• _Task description_
Please retype the data below line for line and leave out every picture.

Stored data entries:
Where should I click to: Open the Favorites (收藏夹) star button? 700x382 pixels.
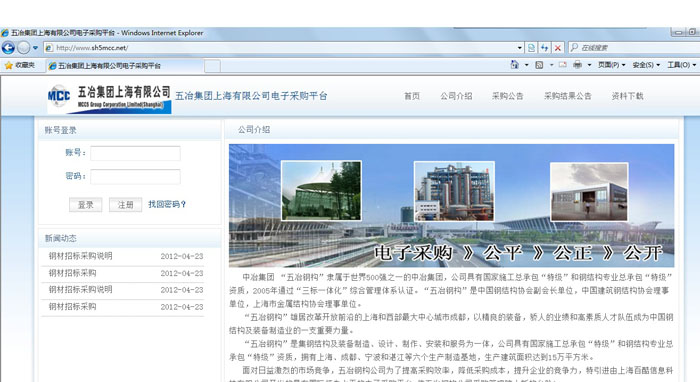tap(20, 65)
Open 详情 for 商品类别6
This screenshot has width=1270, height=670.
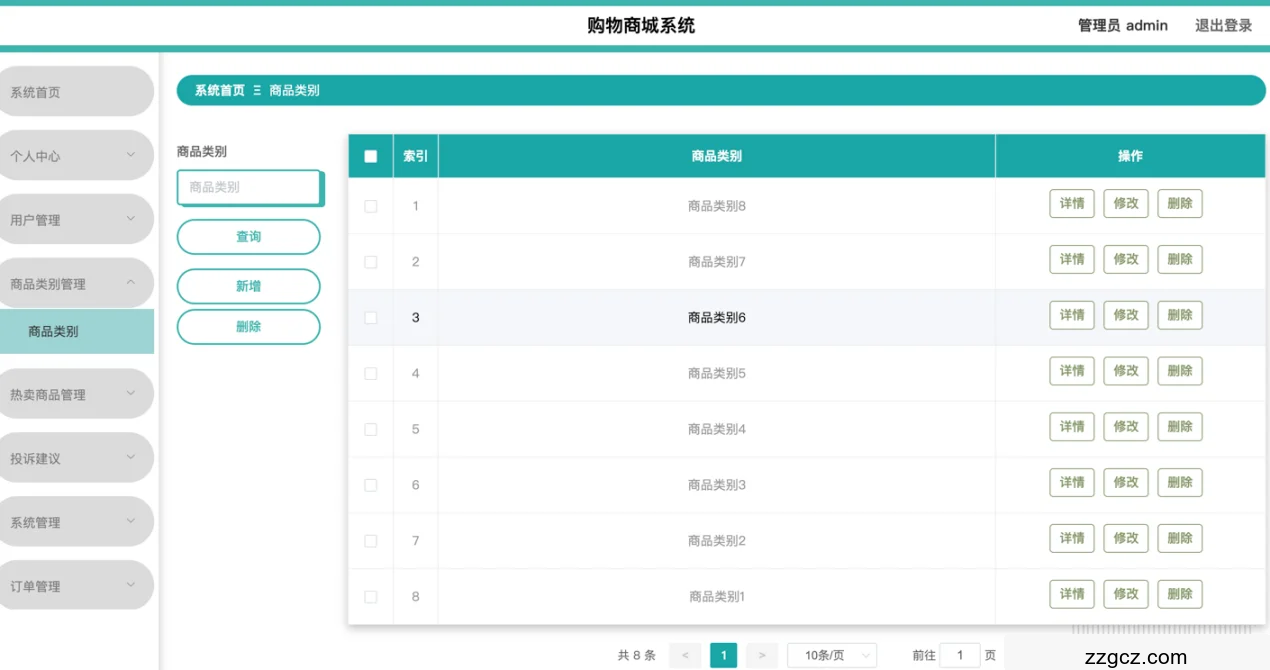click(x=1071, y=315)
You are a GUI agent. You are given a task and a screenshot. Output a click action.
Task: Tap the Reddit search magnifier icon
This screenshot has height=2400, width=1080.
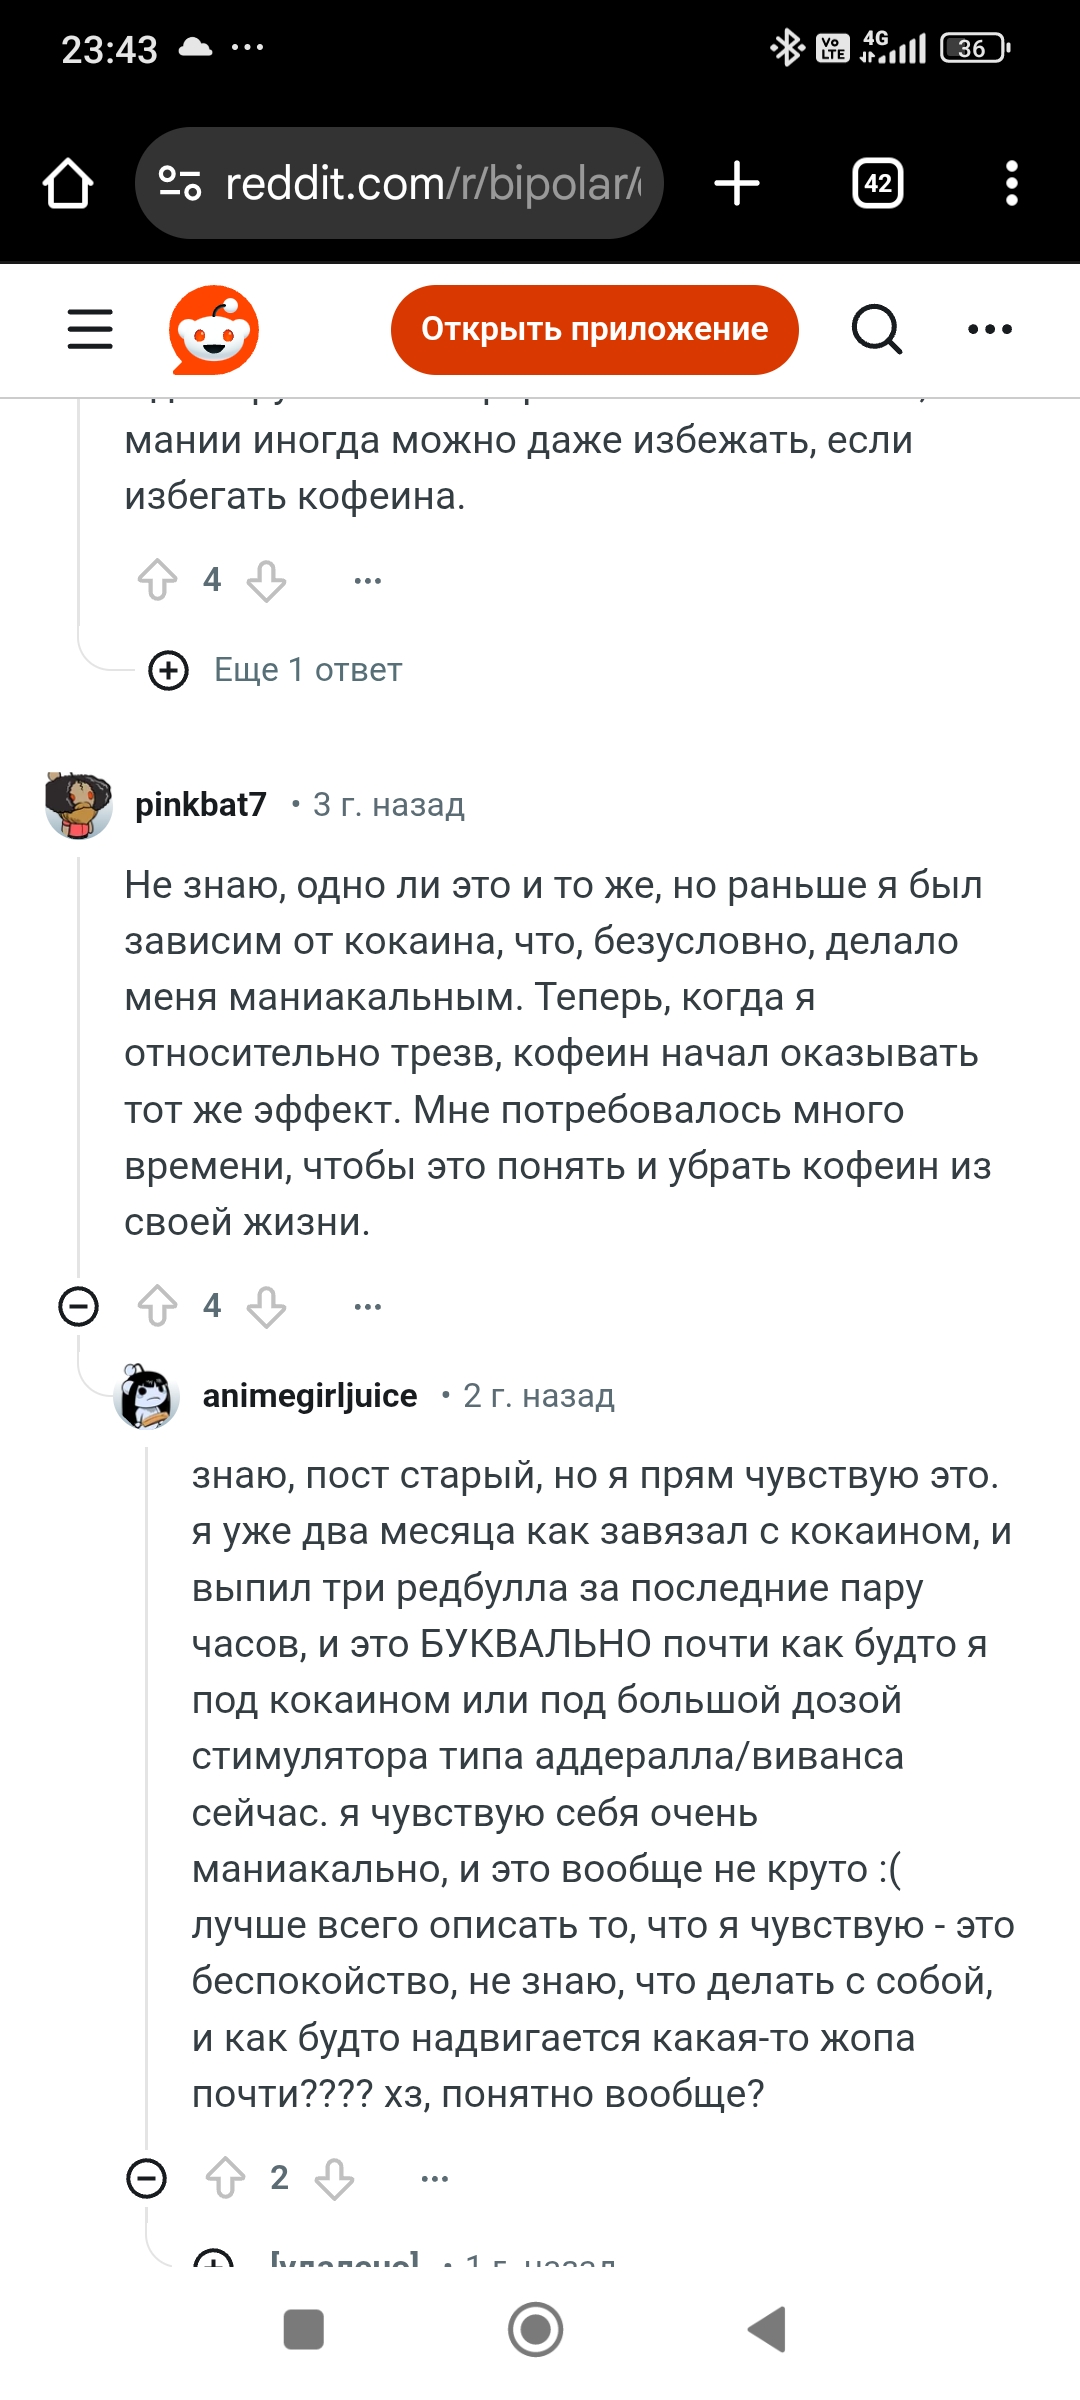coord(877,329)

• _Result of the task_
Where should I click to: Open the Favorites (收藏夹) star button? 700x382 pixels.
tap(20, 65)
Open 详情 for 商品类别6
This screenshot has width=1270, height=670.
click(x=1071, y=315)
You are a GUI agent. You are given a task and a screenshot. Output a click action.
Task: Tap the Reddit search magnifier icon
This screenshot has height=2400, width=1080.
coord(877,329)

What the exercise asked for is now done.